START LISTED RECORDS
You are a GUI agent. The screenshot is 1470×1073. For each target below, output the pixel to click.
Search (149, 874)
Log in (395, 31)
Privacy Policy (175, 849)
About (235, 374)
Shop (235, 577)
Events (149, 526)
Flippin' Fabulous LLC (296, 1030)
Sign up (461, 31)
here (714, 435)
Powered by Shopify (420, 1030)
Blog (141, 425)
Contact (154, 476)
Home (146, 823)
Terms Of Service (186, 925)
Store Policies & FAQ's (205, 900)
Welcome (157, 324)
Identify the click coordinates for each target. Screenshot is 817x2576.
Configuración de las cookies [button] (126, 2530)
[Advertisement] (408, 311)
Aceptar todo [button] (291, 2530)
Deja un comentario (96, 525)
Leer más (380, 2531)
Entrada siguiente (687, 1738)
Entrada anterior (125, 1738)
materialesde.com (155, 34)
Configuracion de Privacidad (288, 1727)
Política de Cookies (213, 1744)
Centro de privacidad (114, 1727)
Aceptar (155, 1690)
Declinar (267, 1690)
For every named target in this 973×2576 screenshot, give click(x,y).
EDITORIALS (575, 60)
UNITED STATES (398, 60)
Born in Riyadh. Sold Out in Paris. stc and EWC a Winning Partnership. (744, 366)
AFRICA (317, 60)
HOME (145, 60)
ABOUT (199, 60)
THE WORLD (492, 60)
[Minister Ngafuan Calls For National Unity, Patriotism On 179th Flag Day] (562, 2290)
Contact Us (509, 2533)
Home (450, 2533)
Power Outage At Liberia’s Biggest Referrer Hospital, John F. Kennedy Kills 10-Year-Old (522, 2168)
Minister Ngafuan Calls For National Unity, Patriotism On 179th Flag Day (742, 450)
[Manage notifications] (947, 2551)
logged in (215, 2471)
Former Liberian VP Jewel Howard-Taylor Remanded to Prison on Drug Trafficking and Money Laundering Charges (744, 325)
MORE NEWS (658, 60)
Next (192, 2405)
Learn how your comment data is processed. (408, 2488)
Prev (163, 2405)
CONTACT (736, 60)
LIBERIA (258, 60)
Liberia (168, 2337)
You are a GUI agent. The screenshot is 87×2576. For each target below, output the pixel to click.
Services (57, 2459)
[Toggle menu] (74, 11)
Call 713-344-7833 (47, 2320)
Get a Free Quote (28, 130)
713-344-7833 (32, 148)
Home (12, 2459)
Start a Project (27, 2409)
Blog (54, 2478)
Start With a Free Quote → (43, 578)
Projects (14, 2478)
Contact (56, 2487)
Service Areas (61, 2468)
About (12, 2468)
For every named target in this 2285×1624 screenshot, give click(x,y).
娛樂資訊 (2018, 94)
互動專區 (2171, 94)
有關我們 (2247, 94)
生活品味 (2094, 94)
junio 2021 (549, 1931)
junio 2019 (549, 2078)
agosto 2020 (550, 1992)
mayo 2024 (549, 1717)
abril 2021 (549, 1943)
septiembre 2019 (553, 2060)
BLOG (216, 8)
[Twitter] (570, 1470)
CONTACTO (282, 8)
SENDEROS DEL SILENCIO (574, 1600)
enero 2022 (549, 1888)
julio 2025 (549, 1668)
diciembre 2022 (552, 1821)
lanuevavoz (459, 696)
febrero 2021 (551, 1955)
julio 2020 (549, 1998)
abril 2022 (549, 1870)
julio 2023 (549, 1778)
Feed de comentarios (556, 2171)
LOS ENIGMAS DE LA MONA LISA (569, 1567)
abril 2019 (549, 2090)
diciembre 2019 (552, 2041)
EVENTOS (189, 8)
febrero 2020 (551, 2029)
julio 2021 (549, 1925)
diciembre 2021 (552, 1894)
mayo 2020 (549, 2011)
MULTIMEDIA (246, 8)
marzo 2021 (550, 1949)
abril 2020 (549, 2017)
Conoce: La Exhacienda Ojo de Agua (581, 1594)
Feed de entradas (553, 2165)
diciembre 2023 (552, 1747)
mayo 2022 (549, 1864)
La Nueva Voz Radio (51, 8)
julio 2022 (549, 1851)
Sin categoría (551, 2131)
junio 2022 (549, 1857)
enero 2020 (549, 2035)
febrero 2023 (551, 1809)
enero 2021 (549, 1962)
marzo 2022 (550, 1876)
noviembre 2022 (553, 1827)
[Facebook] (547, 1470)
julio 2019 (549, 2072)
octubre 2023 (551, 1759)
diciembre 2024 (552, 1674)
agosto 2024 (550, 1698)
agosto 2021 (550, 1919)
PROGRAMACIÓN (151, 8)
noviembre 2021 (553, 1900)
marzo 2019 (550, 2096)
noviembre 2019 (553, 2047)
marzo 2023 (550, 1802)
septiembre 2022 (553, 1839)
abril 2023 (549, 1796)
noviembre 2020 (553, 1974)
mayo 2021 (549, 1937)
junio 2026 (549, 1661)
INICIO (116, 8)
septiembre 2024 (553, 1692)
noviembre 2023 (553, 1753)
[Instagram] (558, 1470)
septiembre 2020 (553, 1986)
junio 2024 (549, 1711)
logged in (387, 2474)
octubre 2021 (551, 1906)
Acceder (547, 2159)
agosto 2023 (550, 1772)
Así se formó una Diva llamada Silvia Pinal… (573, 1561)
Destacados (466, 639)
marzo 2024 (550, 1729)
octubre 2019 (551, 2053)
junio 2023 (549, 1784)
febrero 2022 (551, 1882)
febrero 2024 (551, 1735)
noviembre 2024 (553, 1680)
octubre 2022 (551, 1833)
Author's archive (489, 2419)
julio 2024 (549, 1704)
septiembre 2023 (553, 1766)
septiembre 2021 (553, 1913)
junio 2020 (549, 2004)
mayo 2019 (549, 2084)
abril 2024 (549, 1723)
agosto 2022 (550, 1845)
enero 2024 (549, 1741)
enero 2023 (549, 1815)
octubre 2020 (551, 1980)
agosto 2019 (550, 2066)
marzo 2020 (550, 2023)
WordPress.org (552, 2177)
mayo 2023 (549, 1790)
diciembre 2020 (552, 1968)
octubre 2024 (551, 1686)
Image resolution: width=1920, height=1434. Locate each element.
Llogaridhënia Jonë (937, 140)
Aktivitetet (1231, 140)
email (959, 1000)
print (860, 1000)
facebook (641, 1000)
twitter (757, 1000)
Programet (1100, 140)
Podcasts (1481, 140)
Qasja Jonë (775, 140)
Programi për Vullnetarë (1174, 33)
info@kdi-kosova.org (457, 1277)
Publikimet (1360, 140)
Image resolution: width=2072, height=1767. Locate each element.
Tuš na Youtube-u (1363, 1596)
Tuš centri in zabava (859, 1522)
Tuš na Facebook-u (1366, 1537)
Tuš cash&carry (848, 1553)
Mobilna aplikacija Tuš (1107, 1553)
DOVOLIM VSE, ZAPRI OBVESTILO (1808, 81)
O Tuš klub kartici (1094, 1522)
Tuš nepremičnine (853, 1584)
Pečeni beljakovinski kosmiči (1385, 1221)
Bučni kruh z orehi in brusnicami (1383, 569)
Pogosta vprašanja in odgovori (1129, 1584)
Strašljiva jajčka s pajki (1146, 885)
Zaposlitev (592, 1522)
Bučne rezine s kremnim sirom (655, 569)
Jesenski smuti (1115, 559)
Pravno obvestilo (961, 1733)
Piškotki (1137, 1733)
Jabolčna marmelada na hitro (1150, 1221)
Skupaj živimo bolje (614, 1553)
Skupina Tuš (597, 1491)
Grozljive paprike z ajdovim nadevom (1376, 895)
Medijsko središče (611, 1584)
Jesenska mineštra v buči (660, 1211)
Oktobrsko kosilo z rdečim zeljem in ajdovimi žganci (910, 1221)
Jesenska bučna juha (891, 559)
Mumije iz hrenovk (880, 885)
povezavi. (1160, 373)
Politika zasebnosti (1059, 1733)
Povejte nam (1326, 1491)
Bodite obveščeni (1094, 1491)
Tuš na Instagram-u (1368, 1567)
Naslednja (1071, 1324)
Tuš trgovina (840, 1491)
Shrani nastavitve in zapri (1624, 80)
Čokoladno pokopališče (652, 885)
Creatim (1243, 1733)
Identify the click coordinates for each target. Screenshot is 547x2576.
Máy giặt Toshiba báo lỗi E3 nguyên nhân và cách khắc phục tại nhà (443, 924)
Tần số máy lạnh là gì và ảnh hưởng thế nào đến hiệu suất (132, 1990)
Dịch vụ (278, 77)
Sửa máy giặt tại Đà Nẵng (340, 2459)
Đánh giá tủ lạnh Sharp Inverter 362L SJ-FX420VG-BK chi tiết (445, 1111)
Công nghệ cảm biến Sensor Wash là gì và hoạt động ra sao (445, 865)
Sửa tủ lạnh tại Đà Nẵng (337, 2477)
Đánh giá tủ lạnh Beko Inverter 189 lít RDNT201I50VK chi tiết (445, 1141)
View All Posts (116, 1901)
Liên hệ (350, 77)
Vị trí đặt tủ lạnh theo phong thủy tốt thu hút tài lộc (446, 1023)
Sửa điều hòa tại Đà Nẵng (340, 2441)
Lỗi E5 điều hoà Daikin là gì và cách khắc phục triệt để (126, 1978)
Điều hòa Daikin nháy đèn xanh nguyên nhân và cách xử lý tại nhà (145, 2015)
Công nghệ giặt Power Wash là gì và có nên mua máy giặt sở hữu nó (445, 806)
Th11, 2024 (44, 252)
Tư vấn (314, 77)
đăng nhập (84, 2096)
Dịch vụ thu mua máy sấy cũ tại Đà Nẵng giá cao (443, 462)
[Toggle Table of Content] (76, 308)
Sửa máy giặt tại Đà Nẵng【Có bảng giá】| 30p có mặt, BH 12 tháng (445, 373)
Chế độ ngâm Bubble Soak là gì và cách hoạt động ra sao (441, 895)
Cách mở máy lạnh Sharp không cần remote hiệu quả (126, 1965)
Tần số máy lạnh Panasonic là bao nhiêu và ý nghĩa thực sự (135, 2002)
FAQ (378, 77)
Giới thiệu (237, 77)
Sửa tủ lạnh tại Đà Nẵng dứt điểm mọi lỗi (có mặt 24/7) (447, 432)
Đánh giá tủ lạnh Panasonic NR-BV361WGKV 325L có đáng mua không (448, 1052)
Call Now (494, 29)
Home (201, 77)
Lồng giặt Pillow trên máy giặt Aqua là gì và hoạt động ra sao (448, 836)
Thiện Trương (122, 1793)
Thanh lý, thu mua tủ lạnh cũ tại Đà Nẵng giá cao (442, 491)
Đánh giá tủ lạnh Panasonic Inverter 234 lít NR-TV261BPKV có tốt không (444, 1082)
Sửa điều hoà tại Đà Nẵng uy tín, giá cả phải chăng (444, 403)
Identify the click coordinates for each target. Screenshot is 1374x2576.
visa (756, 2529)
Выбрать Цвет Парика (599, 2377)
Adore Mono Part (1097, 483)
END LISTED RECORDS
# EXERCISE GOAL
Look back at the entries above. Retype the line with "Home (146, 823)", the line with "logged in (215, 2471)", and all lines in between.

# YOUR RESPONSE
Home (146, 823)
Terms Of Service (186, 925)
Store Policies & FAQ's (205, 900)
Welcome (157, 324)
Identify the click coordinates for each target. Screenshot is 817x2576.
Configuración de las cookies [button] (126, 2530)
[Advertisement] (408, 311)
Aceptar todo [button] (291, 2530)
Deja un comentario (96, 525)
Leer más (380, 2531)
Entrada siguiente (687, 1738)
Entrada anterior (125, 1738)
materialesde.com (155, 34)
Configuracion de Privacidad (288, 1727)
Política de Cookies (213, 1744)
Centro de privacidad (114, 1727)
Aceptar (155, 1690)
Declinar (267, 1690)
For every named target in this 973×2576 screenshot, give click(x,y).
EDITORIALS (575, 60)
UNITED STATES (398, 60)
Born in Riyadh. Sold Out in Paris. stc and EWC a Winning Partnership. (744, 366)
AFRICA (317, 60)
HOME (145, 60)
ABOUT (199, 60)
THE WORLD (492, 60)
[Minister Ngafuan Calls For National Unity, Patriotism On 179th Flag Day] (562, 2290)
Contact Us (509, 2533)
Home (450, 2533)
Power Outage At Liberia’s Biggest Referrer Hospital, John F. Kennedy Kills 10-Year-Old (522, 2168)
Minister Ngafuan Calls For National Unity, Patriotism On 179th Flag Day (742, 450)
[Manage notifications] (947, 2551)
logged in (215, 2471)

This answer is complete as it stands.